60. LIKE A FLYING SAUCER

This phrase is used to describe doing something in a sudden and surprising manner.

  • For example, “He disappeared like a flying saucer, leaving everyone puzzled.”
  • A person might say, “I finished the race like a flying saucer, surprising everyone.”
  • Another might exclaim, “She solved the puzzle like a flying saucer, catching everyone off guard!”

61. LIKE A JET PLANE

This phrase is used to describe doing something with great speed or urgency.

  • For example, “I finished my work like a jet plane and left the office early.”
  • A person might say, “I need this report done like a jet plane, ASAP.”
  • Another might exclaim, “Get ready, we have to leave like a jet plane!”

62. Posthaste

This term is used to indicate the need for urgent action or immediate attention.

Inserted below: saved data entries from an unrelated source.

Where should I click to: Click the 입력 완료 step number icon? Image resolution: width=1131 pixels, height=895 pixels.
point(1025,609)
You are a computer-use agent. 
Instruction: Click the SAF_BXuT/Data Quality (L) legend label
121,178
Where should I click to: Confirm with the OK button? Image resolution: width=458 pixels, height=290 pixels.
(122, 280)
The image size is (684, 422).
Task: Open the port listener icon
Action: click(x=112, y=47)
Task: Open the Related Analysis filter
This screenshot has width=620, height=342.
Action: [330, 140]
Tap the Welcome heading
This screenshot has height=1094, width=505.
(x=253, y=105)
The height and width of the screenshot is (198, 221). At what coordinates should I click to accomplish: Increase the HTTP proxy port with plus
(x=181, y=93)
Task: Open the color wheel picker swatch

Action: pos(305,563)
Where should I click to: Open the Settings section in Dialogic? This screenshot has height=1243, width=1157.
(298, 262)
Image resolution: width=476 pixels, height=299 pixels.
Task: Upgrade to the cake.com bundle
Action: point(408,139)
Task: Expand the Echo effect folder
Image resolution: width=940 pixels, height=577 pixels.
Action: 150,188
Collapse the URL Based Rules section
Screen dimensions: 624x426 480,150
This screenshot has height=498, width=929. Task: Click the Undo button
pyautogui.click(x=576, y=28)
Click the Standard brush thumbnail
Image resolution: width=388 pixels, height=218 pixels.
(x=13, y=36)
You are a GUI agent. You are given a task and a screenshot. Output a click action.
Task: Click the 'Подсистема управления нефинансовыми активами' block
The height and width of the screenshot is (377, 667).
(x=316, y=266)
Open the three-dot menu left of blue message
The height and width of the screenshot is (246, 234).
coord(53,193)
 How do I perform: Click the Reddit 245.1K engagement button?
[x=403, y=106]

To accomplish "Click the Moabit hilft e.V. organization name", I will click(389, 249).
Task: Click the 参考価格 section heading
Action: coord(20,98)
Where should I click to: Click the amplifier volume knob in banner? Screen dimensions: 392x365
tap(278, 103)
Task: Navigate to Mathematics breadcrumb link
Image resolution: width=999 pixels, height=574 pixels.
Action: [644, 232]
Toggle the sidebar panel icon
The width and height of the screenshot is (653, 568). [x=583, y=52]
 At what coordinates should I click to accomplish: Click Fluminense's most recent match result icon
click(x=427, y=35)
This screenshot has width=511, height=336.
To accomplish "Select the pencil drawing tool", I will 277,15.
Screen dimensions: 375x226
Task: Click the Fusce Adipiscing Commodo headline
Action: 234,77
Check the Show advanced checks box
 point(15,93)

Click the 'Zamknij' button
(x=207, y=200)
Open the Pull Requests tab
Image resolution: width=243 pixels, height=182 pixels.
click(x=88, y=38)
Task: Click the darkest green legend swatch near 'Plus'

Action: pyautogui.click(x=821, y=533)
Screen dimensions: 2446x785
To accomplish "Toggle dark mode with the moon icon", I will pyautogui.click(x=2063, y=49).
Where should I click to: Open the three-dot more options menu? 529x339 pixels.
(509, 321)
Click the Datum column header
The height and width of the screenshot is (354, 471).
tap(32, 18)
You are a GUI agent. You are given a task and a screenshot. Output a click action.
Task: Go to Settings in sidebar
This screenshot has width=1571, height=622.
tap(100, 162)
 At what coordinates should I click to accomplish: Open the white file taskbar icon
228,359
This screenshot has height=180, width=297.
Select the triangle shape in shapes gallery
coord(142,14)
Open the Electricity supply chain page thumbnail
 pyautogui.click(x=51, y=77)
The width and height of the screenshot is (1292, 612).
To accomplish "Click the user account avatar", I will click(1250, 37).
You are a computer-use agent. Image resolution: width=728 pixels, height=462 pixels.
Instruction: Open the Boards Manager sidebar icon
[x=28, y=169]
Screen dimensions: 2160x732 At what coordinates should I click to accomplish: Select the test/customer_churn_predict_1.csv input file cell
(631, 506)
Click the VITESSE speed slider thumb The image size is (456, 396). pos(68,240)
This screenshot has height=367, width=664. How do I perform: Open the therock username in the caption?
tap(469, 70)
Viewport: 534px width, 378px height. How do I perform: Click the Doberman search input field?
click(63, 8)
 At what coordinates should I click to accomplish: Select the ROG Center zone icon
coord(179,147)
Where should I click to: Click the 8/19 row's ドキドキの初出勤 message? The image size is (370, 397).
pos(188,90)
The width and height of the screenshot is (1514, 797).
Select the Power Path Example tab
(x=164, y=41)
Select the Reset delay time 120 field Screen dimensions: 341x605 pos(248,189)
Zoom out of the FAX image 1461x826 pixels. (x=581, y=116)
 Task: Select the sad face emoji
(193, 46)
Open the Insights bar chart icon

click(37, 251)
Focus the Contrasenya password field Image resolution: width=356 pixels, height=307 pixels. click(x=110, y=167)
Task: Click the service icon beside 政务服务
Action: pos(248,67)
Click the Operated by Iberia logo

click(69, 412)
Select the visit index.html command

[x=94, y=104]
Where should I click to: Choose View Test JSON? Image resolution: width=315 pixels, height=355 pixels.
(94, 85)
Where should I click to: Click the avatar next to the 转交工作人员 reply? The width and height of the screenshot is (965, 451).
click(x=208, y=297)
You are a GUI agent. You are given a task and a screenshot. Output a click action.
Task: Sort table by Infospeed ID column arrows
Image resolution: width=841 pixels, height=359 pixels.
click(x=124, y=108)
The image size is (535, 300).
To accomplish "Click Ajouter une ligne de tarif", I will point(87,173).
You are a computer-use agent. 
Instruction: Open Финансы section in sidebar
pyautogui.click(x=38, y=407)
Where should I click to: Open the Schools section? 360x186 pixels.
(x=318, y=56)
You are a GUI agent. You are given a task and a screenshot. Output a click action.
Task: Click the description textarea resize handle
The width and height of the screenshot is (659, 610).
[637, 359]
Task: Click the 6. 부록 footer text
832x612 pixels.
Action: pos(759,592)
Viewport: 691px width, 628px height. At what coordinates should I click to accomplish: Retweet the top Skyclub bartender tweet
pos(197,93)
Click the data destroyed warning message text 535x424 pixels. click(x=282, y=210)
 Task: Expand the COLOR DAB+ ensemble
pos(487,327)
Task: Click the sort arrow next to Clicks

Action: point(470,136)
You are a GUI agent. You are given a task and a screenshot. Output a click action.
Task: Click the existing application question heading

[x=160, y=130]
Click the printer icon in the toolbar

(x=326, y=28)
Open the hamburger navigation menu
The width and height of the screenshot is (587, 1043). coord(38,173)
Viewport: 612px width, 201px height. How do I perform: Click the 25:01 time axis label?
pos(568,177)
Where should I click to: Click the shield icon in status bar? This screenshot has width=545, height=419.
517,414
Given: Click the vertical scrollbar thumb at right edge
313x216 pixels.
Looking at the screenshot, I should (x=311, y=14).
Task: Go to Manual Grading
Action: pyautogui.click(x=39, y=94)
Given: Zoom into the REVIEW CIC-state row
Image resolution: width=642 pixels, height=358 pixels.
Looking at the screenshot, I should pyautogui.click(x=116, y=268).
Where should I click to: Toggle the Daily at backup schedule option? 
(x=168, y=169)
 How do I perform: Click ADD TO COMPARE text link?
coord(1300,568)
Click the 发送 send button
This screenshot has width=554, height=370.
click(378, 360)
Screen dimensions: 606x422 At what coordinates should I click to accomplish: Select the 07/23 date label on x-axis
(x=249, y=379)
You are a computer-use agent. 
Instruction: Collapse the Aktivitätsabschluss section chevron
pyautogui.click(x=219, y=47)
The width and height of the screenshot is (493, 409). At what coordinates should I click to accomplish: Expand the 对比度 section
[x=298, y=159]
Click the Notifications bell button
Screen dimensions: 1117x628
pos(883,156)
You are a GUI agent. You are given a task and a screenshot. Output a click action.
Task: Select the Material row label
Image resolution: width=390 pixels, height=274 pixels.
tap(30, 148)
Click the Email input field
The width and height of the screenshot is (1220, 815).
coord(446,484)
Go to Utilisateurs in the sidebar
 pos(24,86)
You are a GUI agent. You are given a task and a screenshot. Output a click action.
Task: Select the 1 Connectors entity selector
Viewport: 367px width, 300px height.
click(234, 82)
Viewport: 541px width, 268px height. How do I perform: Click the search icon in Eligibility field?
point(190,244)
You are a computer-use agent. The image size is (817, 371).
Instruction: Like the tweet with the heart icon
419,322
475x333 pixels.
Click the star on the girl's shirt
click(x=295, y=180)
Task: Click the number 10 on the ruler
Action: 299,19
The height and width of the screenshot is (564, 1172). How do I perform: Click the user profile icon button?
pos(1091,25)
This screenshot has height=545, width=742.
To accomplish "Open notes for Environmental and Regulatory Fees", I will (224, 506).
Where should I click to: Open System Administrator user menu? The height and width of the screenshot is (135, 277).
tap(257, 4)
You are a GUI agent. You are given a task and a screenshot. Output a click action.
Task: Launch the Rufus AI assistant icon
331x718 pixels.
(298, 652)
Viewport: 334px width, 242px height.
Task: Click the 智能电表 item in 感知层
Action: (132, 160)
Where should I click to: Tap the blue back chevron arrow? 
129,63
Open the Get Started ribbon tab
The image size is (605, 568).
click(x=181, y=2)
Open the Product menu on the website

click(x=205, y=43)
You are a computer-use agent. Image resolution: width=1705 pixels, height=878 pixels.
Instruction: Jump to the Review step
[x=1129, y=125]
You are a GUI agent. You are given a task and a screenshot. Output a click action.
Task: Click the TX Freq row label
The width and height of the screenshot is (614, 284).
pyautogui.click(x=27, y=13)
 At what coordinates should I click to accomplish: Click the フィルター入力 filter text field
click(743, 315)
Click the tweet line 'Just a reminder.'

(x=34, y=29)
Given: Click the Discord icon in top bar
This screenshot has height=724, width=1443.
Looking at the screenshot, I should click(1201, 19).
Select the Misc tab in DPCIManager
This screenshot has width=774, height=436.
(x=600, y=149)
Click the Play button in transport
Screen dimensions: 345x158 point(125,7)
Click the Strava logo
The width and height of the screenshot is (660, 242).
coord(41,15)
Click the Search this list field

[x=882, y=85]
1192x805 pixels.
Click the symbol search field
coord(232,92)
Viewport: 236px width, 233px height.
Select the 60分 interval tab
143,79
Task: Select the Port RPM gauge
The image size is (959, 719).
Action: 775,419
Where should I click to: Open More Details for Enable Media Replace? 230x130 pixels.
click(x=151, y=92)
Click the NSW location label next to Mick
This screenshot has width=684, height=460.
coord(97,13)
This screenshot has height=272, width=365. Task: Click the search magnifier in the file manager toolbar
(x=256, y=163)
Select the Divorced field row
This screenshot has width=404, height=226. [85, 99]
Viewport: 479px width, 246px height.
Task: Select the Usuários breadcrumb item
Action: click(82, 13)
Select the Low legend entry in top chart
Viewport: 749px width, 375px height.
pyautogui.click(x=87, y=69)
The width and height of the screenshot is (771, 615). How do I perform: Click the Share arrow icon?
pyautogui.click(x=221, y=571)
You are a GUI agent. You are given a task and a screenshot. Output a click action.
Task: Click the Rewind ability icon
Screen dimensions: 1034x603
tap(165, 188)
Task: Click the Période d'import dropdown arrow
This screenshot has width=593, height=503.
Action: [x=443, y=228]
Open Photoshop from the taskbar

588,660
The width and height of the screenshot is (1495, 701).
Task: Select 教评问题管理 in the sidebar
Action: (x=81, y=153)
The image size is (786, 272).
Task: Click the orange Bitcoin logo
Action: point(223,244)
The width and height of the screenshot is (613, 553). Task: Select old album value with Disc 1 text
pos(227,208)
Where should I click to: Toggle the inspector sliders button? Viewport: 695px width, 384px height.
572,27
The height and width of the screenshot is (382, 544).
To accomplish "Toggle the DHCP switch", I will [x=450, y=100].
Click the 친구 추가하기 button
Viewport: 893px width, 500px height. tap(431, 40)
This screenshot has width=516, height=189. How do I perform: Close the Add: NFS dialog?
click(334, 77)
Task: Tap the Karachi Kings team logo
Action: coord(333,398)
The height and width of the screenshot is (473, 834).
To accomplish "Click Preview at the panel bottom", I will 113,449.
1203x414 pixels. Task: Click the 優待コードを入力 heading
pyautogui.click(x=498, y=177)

  • For instance, “Please send the package posthaste, it’s time-sensitive.”
  • A person might say, “We need to get to the hospital posthaste, there’s an emergency.”
  • Another might instruct, “Finish your tasks posthaste and meet me in the conference room.”

63. Double-quick

This phrase is used to indicate the need for immediate action or to describe doing something with great speed.

  • For example, “We need to clean up this mess double-quick before the boss arrives.”
  • A person might say, “I finished the project double-quick and submitted it ahead of schedule.”
  • Another might exclaim, “Get ready, we have to leave double-quick!”

64. In a New York minute

This phrase is used to describe doing something with great speed or urgency.

  • For instance, “When I saw the sale, I decided to buy the dress in a New York minute.”
  • A person might say, “I would jump at the opportunity to travel the world in a New York minute.”
  • Another might exclaim, “If you want to catch the train, you better move in a New York minute!”

65. In a breath

This phrase is used to indicate doing something with great speed or without delay.

  • For example, “He finished the race in a breath and set a new record.”
  • A person might say, “I can clean the entire house in a breath if I focus.”
  • Another might exclaim, “We need to pack our bags in a breath and catch the next flight!”

66. In a tick

This phrase is used to express that something will happen or be done very soon.

  • For example, “I’ll be with you in a tick, just need to finish this task.”
  • A person might say, “I’ll grab the tickets for the concert in a tick, they’re right here.”
  • Someone might ask, “Can you finish the report in a tick? We need it for the meeting.”